Ford's Innovative Prison-mobiles : News
It’s not every day that a car company introduces a vehicle by touting how unhappy the occupants will be. Well, Ford’s press release for its new Transit Prisoner Transport Vehicle (Transit PTV) does just that, proclaiming: “[The] Only People Not Thrilled About Riding in All-New Ford Transit? Prisoners.” We have to imagine prisoners have a lot of other sources of dismay besides riding in a special Transit van, but points to Ford for its corrections officer–esque sense of whimsy.

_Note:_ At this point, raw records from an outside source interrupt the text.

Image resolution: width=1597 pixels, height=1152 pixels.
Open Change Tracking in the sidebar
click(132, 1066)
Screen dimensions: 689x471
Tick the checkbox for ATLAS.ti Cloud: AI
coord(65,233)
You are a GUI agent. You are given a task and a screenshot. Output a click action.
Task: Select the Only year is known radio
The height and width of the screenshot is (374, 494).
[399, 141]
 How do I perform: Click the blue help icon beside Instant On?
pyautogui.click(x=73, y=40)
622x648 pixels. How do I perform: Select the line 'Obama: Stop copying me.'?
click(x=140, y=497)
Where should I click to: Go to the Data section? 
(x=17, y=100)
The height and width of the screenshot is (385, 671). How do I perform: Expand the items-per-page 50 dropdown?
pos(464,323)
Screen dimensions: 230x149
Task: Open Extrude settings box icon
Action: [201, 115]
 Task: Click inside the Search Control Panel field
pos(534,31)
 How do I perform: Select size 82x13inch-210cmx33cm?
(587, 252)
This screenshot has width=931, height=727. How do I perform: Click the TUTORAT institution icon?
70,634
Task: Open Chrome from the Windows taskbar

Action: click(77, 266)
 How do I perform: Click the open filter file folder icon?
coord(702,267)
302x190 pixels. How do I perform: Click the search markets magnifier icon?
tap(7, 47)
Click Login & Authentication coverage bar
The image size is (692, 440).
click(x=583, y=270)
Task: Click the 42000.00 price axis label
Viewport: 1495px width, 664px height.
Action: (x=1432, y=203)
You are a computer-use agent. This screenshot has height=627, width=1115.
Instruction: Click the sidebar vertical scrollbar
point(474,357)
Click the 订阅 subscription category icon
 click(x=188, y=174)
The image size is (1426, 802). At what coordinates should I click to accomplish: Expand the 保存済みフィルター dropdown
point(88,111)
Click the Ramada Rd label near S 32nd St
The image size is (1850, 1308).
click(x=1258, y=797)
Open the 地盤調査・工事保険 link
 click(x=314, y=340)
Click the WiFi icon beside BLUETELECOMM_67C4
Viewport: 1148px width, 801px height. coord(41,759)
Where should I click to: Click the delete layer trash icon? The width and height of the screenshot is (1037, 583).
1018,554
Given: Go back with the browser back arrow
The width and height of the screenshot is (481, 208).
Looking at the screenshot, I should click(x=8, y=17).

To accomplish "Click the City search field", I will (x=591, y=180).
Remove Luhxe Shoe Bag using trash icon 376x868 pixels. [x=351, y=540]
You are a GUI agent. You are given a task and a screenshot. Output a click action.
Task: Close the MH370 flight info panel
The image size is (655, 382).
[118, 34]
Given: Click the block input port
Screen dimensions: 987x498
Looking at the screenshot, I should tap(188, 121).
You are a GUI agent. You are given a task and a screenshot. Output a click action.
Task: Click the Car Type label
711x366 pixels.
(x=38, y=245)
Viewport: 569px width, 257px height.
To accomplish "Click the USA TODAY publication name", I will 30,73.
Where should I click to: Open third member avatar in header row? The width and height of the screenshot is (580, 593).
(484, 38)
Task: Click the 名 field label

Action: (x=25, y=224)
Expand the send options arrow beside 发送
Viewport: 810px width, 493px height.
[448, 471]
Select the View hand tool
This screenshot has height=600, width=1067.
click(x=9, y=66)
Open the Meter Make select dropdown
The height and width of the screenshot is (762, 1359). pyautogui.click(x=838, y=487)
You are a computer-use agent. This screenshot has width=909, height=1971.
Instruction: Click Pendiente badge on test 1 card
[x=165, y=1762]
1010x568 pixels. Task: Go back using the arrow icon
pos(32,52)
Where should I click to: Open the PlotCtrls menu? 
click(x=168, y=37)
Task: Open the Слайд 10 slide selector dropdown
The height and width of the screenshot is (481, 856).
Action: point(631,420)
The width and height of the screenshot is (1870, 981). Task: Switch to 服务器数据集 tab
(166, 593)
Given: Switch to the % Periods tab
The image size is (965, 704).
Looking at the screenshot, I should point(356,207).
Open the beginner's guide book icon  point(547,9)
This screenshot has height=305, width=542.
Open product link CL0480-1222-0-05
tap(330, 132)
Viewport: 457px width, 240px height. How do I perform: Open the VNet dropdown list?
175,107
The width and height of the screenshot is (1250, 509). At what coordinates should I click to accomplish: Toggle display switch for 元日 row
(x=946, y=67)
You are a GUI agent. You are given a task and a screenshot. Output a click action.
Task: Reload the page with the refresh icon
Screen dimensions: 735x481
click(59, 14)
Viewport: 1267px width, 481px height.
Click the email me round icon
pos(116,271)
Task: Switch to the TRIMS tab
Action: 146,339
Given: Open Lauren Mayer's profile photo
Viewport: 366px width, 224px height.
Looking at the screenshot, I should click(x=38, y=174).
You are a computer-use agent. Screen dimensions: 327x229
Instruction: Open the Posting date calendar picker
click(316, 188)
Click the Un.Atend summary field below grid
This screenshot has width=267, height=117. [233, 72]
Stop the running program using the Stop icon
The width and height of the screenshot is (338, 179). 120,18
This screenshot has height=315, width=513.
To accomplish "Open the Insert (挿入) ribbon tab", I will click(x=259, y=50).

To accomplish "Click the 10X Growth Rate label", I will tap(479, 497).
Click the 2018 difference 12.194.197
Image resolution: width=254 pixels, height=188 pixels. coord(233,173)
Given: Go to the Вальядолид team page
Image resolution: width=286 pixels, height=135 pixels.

As you’ve probably surmised, the Transit PTV essentially is a modern-day paddy wagon developed with input from Ford’s Police Advisory Board—a group of law-enforcement officials from across North America—and Havis Prisoner Transport Solutions. (Fun fact: Havis also provides less restrictive furniture and organizational solutions to businesses focused on the freer citizenry.) The PTV is based on a long-wheelbase, medium-roof version of the new Transit, and it can carry up to 12 prisoners in three separate compartments.
One photo shows bench seating for six in the rearmost compartment, complete with a wall-mounted strap for cuffed hooligans to grasp so they don’t fly around the back like salt in a shaker when crossing railroad tracks or trundling down pockmarked back alleys. It all looks appropriately uncomfortable, and the two ultratight side compartments accessible through the Transit’s sliding rear doors look fit for Hannibal Lecter (each cell can seat two, so give the ol’ people-eater’s invite a plus one). It doesn’t appear as though any human face muzzles or straitjackets are provided, but we’re sure police and corrections departments can source their own if need be.